-------- Supplied material --------

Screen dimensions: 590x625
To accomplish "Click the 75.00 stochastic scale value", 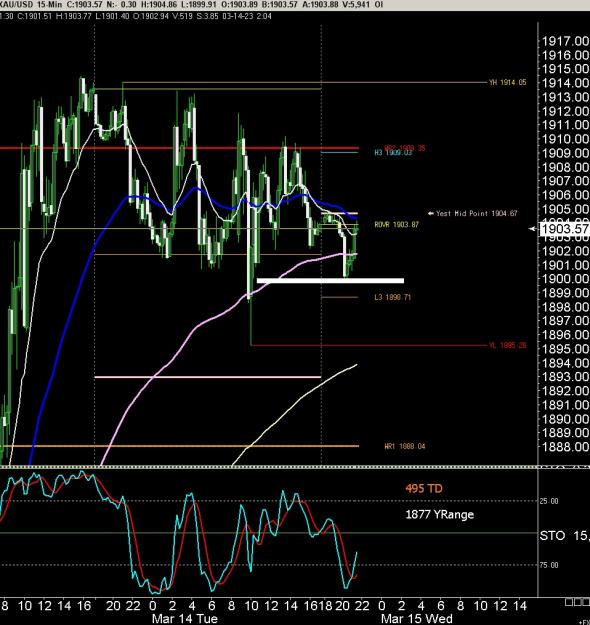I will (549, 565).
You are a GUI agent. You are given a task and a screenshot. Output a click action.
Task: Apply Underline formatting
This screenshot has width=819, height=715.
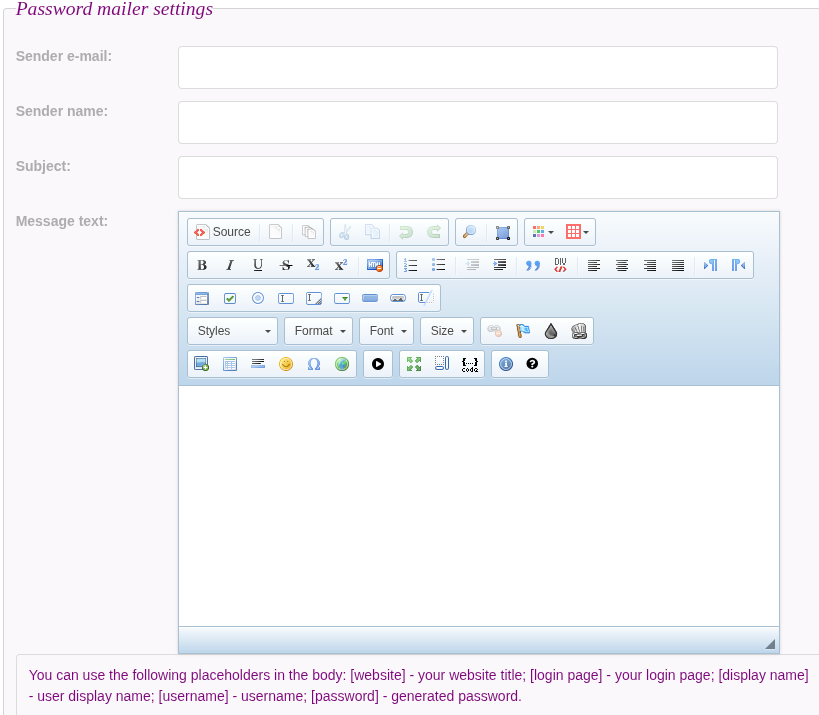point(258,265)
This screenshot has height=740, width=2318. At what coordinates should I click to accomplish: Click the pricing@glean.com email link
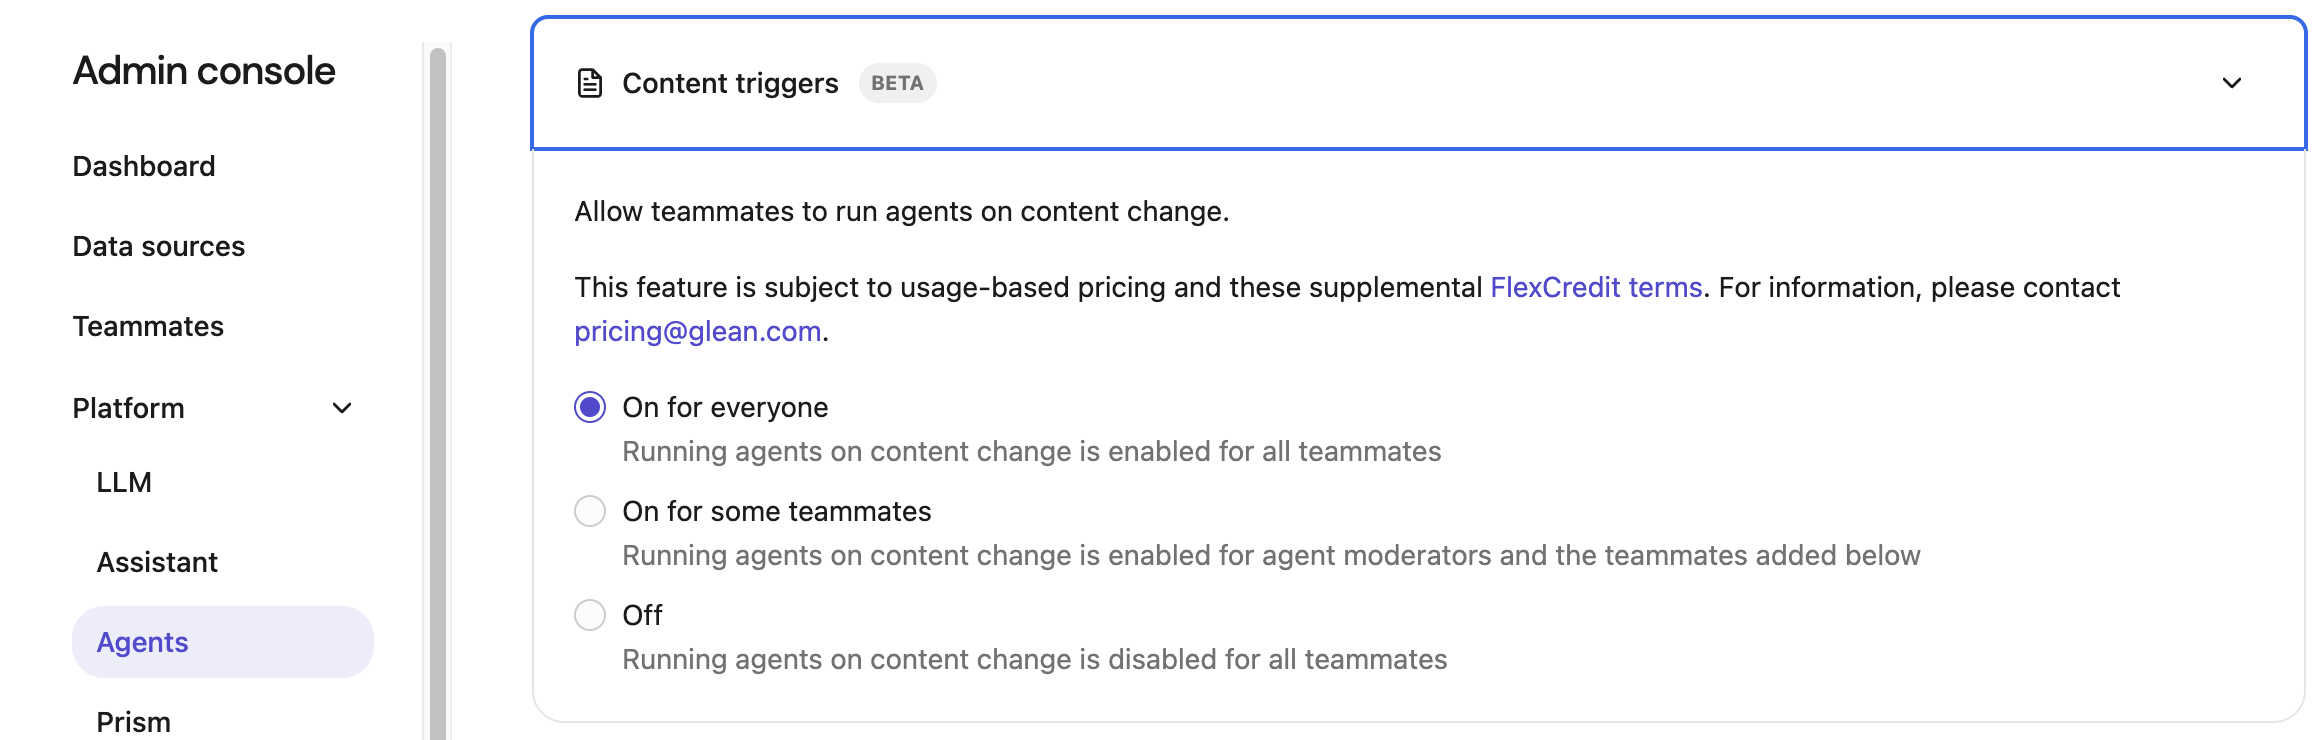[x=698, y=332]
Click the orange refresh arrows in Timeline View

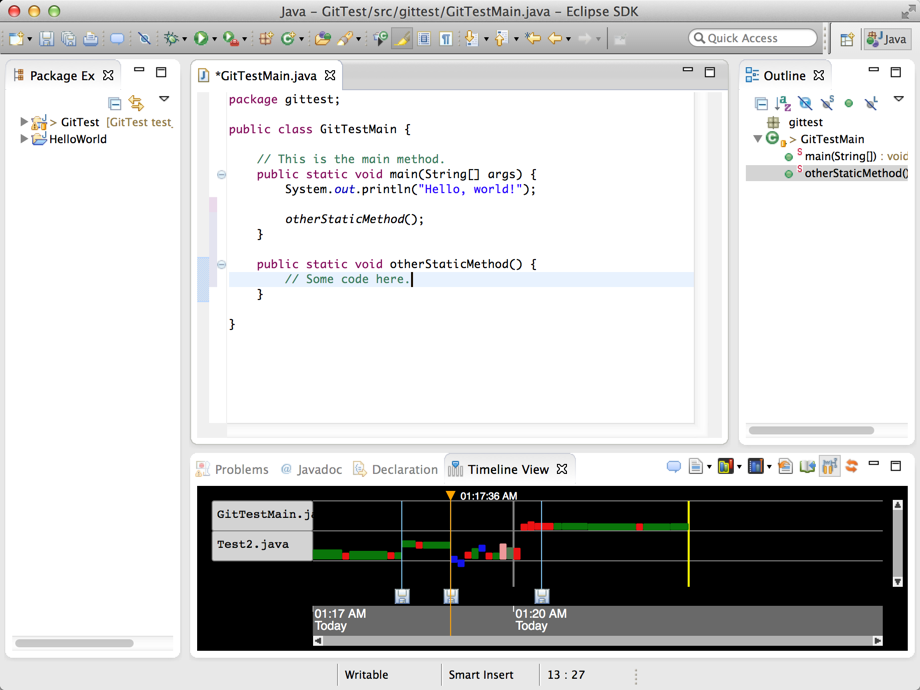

--------

→ Problem description: The required output is the line containing "This screenshot has height=740, width=2318." plus every line after it to the end of the data, copied exactly and with no pictures.

→ Output for this task:
This screenshot has height=740, width=2318. At what coordinates should I click to accomplish: Click the pricing@glean.com email link
[x=698, y=332]
Click the orange refresh arrows in Timeline View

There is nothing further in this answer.